In a landmark deal, the Mittal Family, alongside Adar Poonawalla, has secured ownership of the Rajasthan Royals IPL franchise from Manoj Badale's consortium. This acquisition, valued at approximately $1.65 billion, will see the Mittal Family holding 75% of the team, with Poonawalla owning 18%. The new board will include key figures from the Mittal Family and Badale, who will continue to support the franchise. The deal is expected to finalize in Q3 2026, pending regulatory approvals. Key statements from the new owners highlight their passion for cricket and commitment to the team's legacy.
 

Acquisition Announcement

On Sunday, Lakshmi Narayan Mittal and Aditya Mittal revealed that they have finalized an agreement to purchase the IPL team Rajasthan Royals, partnering with Adar Poonawalla. This acquisition is from a consortium of investors led by Manoj Badale.

## Goal A
Find every line in the records that contains the string "bold" and copy each one. Case counts.

## Exercise material
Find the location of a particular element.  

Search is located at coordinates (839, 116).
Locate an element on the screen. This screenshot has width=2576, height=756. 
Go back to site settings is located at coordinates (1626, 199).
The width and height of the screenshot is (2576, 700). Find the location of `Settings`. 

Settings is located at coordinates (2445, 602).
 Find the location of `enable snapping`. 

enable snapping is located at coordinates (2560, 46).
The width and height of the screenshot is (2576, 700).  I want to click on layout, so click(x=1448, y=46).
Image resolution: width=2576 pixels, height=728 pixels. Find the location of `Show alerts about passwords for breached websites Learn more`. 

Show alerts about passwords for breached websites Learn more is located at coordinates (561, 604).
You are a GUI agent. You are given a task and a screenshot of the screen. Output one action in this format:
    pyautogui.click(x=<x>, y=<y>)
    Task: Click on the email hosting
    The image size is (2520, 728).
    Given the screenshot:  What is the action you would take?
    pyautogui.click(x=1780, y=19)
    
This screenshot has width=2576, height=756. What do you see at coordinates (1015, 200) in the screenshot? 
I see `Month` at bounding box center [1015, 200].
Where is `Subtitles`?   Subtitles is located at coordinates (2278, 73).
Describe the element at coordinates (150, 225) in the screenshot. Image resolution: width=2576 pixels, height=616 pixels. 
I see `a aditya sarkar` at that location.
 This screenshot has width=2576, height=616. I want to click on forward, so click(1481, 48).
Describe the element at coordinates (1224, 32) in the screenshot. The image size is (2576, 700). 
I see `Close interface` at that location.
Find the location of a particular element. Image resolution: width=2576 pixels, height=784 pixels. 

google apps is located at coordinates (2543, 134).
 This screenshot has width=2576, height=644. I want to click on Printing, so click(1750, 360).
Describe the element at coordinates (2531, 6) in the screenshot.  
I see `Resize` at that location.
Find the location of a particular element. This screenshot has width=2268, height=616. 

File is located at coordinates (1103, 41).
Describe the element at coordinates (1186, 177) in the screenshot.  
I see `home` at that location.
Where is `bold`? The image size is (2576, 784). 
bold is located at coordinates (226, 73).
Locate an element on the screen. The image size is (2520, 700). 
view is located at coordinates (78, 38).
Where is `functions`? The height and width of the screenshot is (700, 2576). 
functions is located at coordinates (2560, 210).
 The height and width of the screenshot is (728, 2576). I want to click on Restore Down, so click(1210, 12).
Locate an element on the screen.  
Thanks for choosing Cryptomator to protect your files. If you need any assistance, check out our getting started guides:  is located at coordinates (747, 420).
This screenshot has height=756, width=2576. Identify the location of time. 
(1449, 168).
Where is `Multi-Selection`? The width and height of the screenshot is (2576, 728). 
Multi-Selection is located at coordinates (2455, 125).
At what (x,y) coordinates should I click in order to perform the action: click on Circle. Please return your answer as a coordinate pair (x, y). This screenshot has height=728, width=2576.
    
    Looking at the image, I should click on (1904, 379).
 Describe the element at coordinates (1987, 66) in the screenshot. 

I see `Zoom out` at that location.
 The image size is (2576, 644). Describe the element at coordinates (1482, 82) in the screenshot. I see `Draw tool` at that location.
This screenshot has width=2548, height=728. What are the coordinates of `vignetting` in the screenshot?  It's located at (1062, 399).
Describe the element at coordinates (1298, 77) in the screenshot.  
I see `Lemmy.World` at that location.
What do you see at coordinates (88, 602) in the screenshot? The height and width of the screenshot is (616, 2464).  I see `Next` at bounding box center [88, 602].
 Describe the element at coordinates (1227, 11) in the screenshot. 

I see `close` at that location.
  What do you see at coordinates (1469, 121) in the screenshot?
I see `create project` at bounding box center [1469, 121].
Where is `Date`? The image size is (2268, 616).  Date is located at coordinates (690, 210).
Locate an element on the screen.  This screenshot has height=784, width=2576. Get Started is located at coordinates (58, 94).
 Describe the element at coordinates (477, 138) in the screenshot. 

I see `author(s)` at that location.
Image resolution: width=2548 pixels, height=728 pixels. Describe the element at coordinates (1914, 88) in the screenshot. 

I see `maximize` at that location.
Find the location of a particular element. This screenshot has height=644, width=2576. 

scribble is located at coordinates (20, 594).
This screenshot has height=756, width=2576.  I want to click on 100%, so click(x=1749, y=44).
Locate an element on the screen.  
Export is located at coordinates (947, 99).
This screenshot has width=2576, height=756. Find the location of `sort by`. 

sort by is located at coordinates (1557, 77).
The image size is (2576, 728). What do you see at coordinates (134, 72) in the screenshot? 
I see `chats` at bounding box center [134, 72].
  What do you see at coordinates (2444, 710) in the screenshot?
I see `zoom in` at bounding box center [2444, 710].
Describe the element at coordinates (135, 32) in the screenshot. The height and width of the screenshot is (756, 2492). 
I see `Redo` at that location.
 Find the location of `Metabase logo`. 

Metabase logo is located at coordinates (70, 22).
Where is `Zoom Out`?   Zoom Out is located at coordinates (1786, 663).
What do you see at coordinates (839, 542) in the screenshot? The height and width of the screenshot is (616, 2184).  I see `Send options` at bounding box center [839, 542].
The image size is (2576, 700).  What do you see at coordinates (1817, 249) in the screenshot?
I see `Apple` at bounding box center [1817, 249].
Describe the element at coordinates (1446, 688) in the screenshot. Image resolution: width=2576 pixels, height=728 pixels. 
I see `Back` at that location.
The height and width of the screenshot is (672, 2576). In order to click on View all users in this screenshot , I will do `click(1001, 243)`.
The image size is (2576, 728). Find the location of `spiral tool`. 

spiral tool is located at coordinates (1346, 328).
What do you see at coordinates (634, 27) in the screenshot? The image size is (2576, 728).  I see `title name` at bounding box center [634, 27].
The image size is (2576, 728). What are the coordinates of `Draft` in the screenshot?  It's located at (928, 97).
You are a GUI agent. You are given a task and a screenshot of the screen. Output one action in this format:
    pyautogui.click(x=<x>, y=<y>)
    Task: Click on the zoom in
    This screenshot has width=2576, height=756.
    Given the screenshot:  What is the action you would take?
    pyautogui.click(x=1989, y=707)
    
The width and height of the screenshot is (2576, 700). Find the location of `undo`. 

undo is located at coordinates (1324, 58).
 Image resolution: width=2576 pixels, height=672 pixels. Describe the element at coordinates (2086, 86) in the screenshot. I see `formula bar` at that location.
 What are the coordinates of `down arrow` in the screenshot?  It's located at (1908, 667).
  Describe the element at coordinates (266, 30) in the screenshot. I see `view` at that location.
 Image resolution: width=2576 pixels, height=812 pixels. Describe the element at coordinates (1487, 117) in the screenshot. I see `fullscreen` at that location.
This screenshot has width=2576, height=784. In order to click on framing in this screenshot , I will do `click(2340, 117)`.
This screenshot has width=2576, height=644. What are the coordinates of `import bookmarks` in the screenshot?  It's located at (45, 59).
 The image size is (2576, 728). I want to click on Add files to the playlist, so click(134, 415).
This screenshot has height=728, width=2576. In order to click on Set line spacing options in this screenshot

## Goal B
Answer these questions using the text on the Rajasthan Royals sale:
(i) What is the approximate value of the acquisition?
(ii) What percentage of the team will Adar Poonawalla own?
(iii) On what day did Lakshmi Narayan Mittal and Aditya Mittal reveal the agreement?

## Full output A
Where is `bold`? The image size is (2576, 784). 
bold is located at coordinates (226, 73).

## Full output B
(i) Approximately $1.65 billion
(ii) 18%
(iii) Sunday